Stored data entries
***
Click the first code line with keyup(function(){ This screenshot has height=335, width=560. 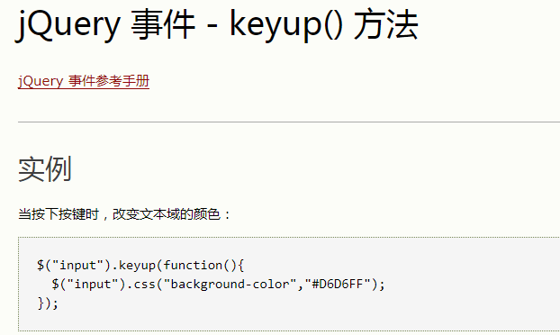[140, 266]
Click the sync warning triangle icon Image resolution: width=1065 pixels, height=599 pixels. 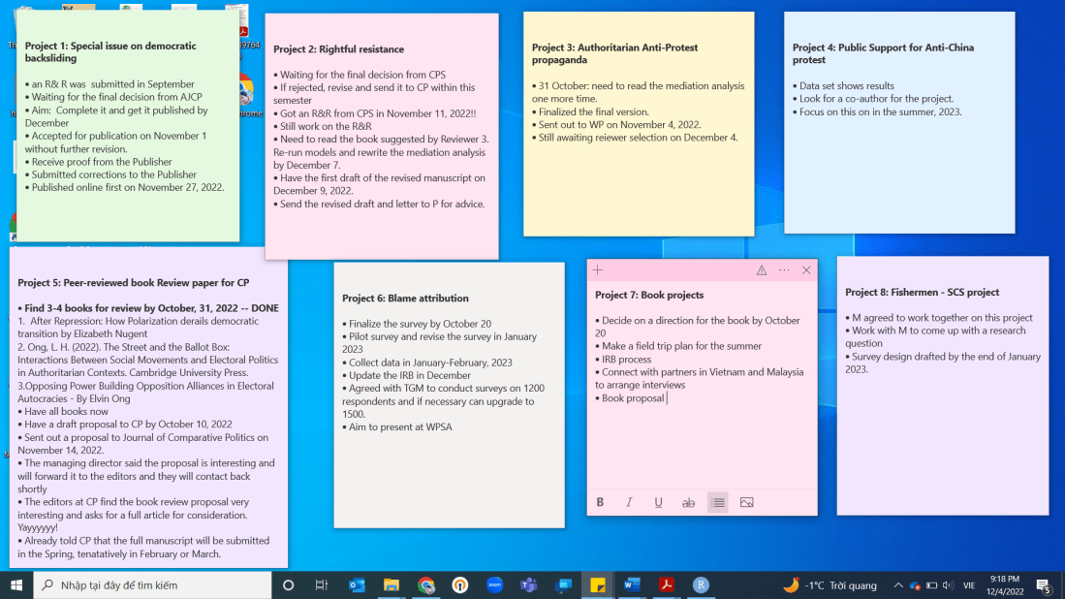[762, 270]
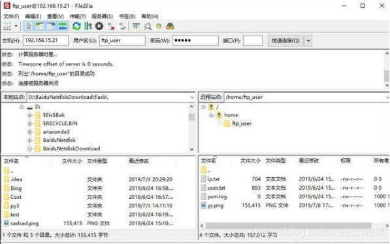Toggle the message log display
The height and width of the screenshot is (244, 390).
(29, 26)
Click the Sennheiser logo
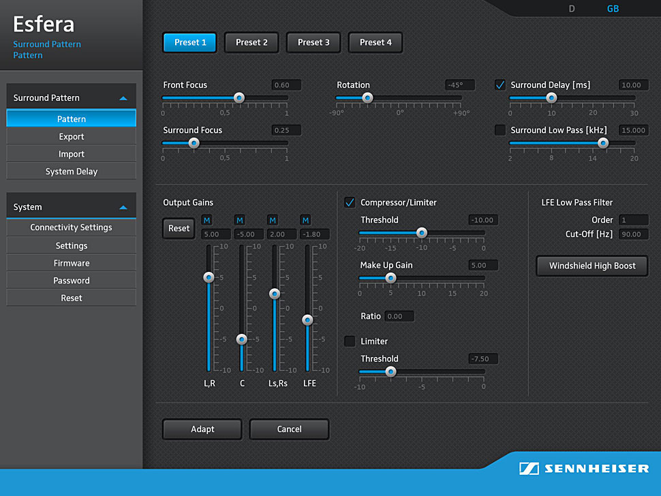This screenshot has width=661, height=496. [x=584, y=469]
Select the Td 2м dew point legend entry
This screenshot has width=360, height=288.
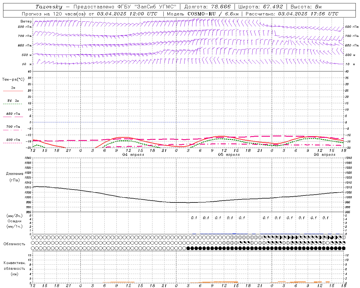(13, 101)
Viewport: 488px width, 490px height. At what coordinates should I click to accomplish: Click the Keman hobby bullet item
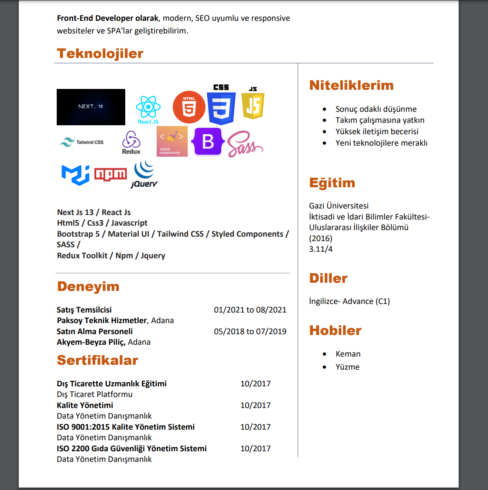(x=348, y=354)
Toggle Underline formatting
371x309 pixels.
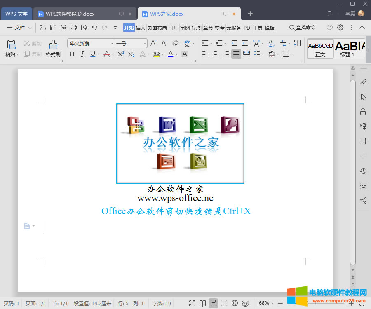coord(93,54)
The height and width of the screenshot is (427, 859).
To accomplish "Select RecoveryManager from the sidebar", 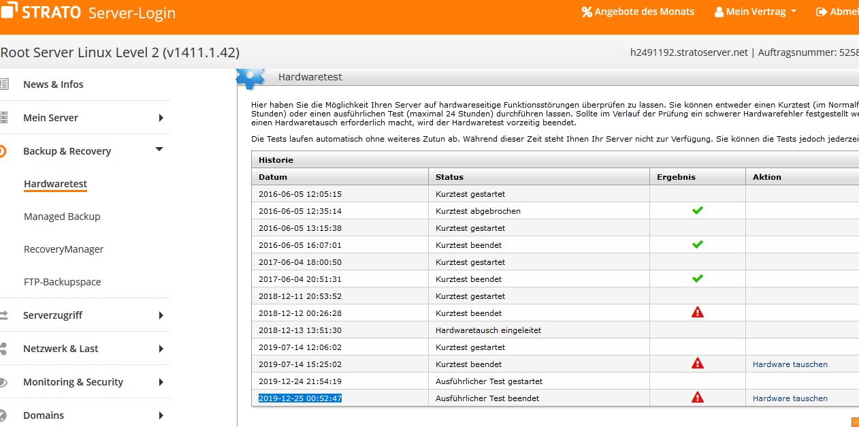I will (x=63, y=249).
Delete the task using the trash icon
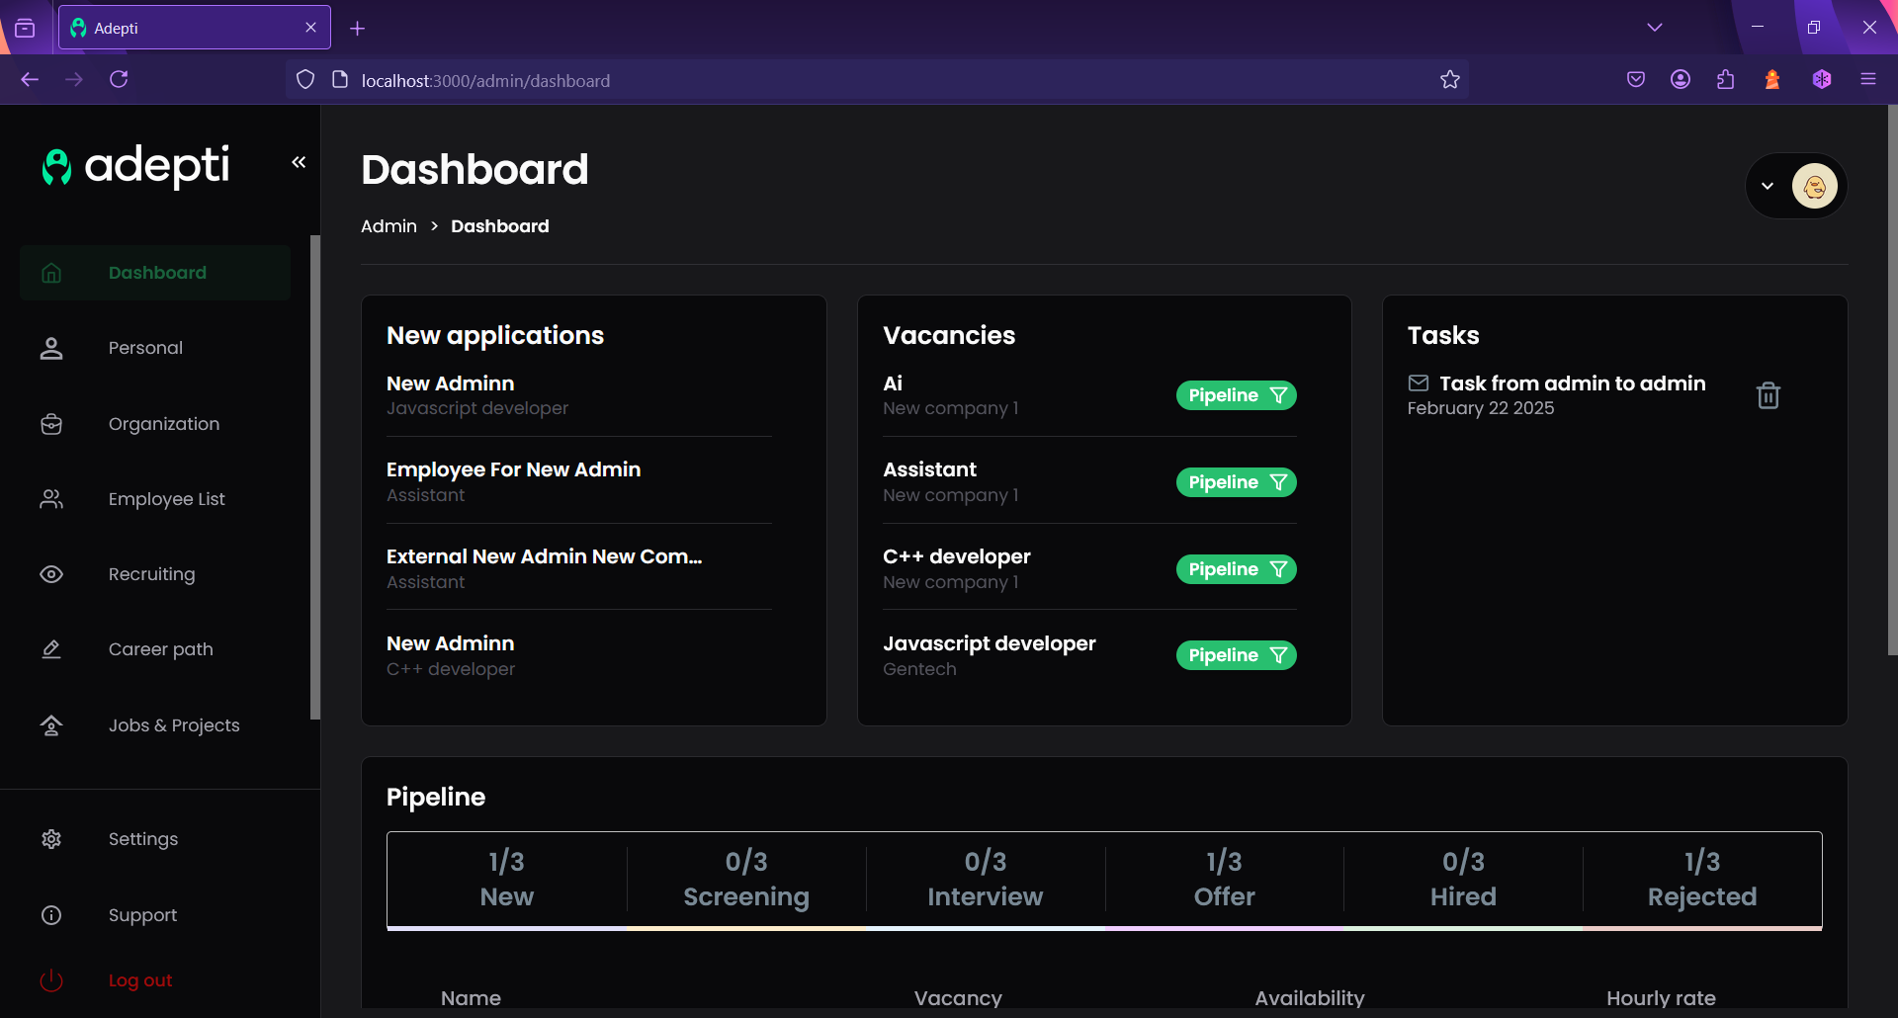This screenshot has width=1898, height=1018. click(x=1768, y=395)
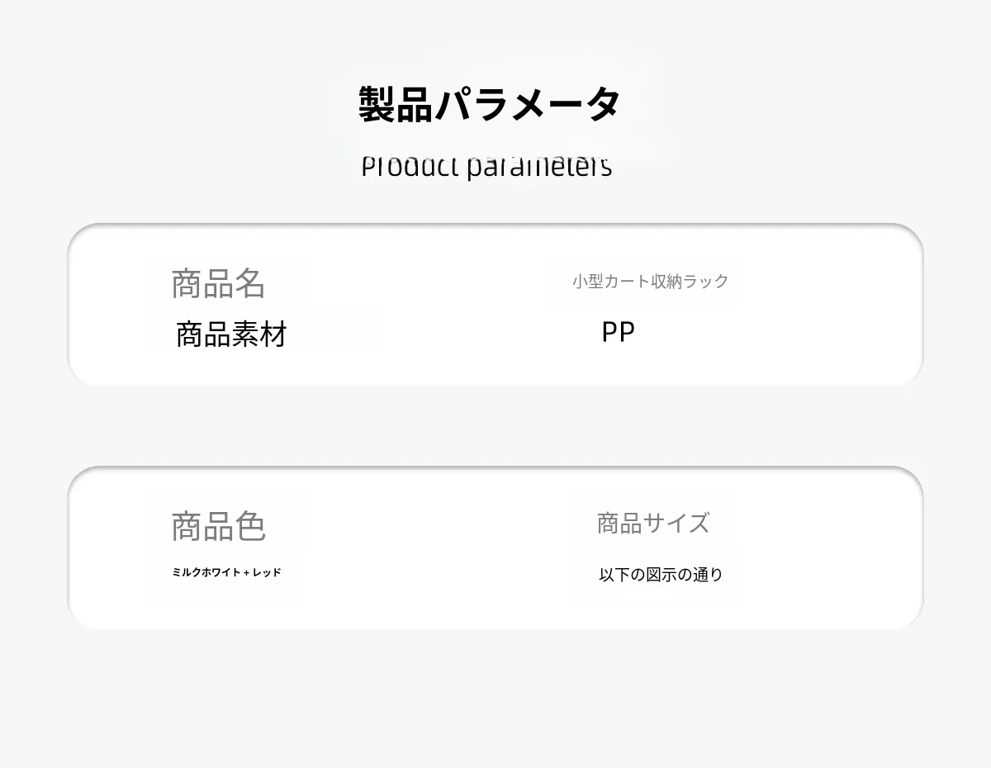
***
- [EXERCISE BRIEF] What is wanted is an exact copy of the lines above from the one containing "Select the Td 2м dew point legend entry" through the one containing "The height and width of the screenshot is (427, 859).", with no pictures in it.

- [COMPLETED EXERCISE]
Select the Td 2м dew point legend entry
This screenshot has width=360, height=288.
(13, 101)
Viewport: 488px width, 490px height. At what coordinates should I click to accomplish: Click the Keman hobby bullet item
(x=348, y=354)
Toggle Underline formatting
371x309 pixels.
coord(93,54)
The height and width of the screenshot is (427, 859).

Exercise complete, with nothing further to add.